## TEXT PASSAGE
The term “leverage”
is used in several ways. Gold applies to all of them.
The word usually
refers to influence. When someone says of a politician, “he’s got
a lot of leverage,”
it means influence.
Consider a U.S.
Senator. He has one vote out of 100. But if he is the chairman of a
major committee, he
has more influence than his single vote indicates. If his committee is
important for
generating pork barrel spending projects for the voters in other Senators’
states, he has even
greater leverage. Same person; different leverage.
A preacher has
leverage in his congregation. But if he is a satellite TV preacher, he
has a lot more
leverage. He has leverage in other preachers’ congregations.
The term “leverage”
also applies to the world of investing. It usually refers to
certain debt
contracts, but not always.
I do not think anyone
should buy leveraged gold until he owns $10,000 worth of
gold bullion coins,
such as American eagles or Krugerrands. But some people like to
speculate with
leverage.
LEVERAGING
GOLD
Consider gold. Say
that you own a one-ounce gold coin. (I hope this is true several
times over.) Gold’s
price in dollars then doubles: $1,800 to $3,600. Your gold coin is
worth twice as much
in dollars. Of course, if the price of everything else has doubled,
your gold coin is
worth twice as much in dollars, not twice as much in goods. But that’s
still much better
than having held dollars instead of gold.
But what if your gold
investment was leveraged? What if you had gone into the
futures market to buy
the gold coin? The gold price doubles from $1,800/oz to $3,600/oz.
You had $900 of your
own money in the deal: 50%. Your investment is now worth
$3,600. Your profit
is $2,700 ($3,600 minus the original $900). You sell the gold coin for
$3,600, pay off the
$900 loan, and pocket $2,700. It cost you $900 (plus interest) to make
$2,700 free and
clear. You made close to 300%. That’s sure a lot better than 100%.
4
The
Gold Wars 5
But what if gold’s
price falls to $1,500? You would now owe $300 ($1,800 minus
$1,500). You have
lost one-third of your $900 investment. This arrangement called
buying on margin.
I assume that you
want a safer kind of leveraged gold, a kind where you can’t be
sold out for this
good reason: you never borrowed any money. You don’t have a margin
account. It’s as safe
as owning a gold coin -- you can’t be sold out against your will -- but
it still offers
leverage upward. Of course, it is risky on the downward side, too, but you
can’t be sold out
because you aren’t in debt. You want debt-free leverage. You can get it.
This is what North
American gold mining shares offered back in 2001. That was
when I told my Remnant
Review subscribers to start buying junior North American gold
mining shares. I got
an expert to give specific recommendations: Sam Parks He described
the leverage feature
in an interview with me in 2003.
Marginal producers
offer the most leverage to gold. Say that a mining
company can show a
profit of $5.00 per ounce of production when gold is
$350 per ounce. If we
up the gold price by $50 per ounce, and the
company’s profit
increases to $55 per ounce of production. This leverage of
course works both
ways. If gold goes down $50, the company’s profit per
ounce will go from
$5.00 per ounce to a loss of $45 per ounce.
The potential for
North American gold shares then was that gold’s price has been
down for so long that
investors had forgotten about gold, or were still scared of buying it.
They had heard of
gold coins, but hardly anyone ever buys them. The number of
national dealers who
make a living by selling bullion coins like American eagles or
Canadian maple leafs
can be counted on the fingers of two hands. The general public isn’t
in this market.

## DATASET SECTION
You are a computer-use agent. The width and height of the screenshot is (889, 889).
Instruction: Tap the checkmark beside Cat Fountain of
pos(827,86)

## PROBLEM SET
**A)** In the passage on leverage and gold, rewrite the section from "You had $900" up to and including "better than 100%.", swapping "pocket" for "keep".
**B)** For each statement about the passage on leverage and gold, say yes or no depending on whether it agrees with the passage, and quote the words that decide it. (i) The author advises owning $10,000 worth of gold bullion coins before buying leveraged gold. (ii) Sam Parks described the leverage feature in an interview in 2001. (iii) Marginal producers offer the least leverage to gold.
**C)** Go on with the passage on leverage and gold, picking up right after its last sentence.
You can set the listing aside; nothing in it is needed.

## TASK-BY-TASK RESULTS
**A)**
You had $900 of your
own money in the deal: 50%. Your investment is now worth
$3,600. Your profit
is $2,700 ($3,600 minus the original $900). You sell the gold coin for
$3,600, pay off the
$900 loan, and keep $2,700. It cost you $900 (plus interest) to make
$2,700 free and
clear. You made close to 300%. That’s sure a lot better than 100%.

**B)**
(i) Yes: "I do not think anyone should buy leveraged gold until he owns $10,000 worth of gold bullion coins"
(ii) No: "He described the leverage feature in an interview with me in 2003."
(iii) No: "Marginal producers offer the most leverage to gold."

**C)**
Another gold market
is the commodity futures market: mostly debt-based, highly
speculative, and very
risky unless you put down a high margin. The contracts are so large
that hardly anyone
can afford to invest without a lot of margin debt. Also, investors are
personally at risk for
every cent borrowed.
This leaves gold
mining stocks, which are mostly South African mines -- two miles
deep, operated by
Africans with AIDS, and supervised by a socialist government. The
few other mines that
stock brokers know about are the larger North American mines. The
most famous is
Barrick. But Barrick has a problem: it is sold short. That is, it has
promised to deliver
gold in the future at a fixed price. Parks commented in 2003:
In the past, hedging
was profitable for the gold producers. In its 2001
annual report,
Barrick stated that over the preceding 14 years, it had made
$2 billion from its
hedging activities.
GN:
Two billion?
SP:
Yes, two billion. For
several years, Barrick was the most popular gold
stock. Much of its
popularity came from its profitable gold-hedging
activities. But, as
the gold market began to improve in mid-2001, the effect
on Barrick turned
negative. Gold stock investors shunned the company
because it had so
many ounces sold forward.
GN:
Quantify that -- how
many ounces?
SP:
At year end, 2002,
Barrick had 18 million ounces sold forward at an
average price of $341
per ounce.
GN:
What effect has
Barrick’s hedging had on its share price since the bear
market in gold ended
in 2001?
SP:
At the beginning of
the 2001, two companies were trading around $17 or
$18. Newmont, the big
major known for its disdain for hedging, is currently
about $28 and Barrick
is stuck at $17.
Sadly, I got stuck
with Barrick. It bought out Homestake, which I owned. But,
even so, it is around
$50 these days.
What Parks did for Remnant
Review subscribers in 2001 and early 2002 was to
identify smaller gold
mines that most stock brokers had never heard of. (They still
haven’t.) These are
marginal mines, i.e., they are high-cost producers. But they are well
positioned for highly
leveraged returns. They get “more bang for the buck” when gold
rises above their
production cost per ounce. These mines are still the Rodney
Dangerfields of
mining. They get no respect. Brokers still are unaware of them. Remnant
Review
readers who took Parks’ advice are up by 30 to one or more,
depending on a
mine’s leverage.
That was then. This
is now.
But enough about how
to make money. Let’s get back to the other meaning of
leverage: influence.
PERSONAL
LEVERAGE
My initial example of
leverage was a U.S. Senator with a committee chairmanship.
In a sense, I want to
put you in a similar position within your circle of influence. That’s
what The Gold
Wars is really all about.
The number of people
who are willing to read a report like this is so small as to
constitute a remnant.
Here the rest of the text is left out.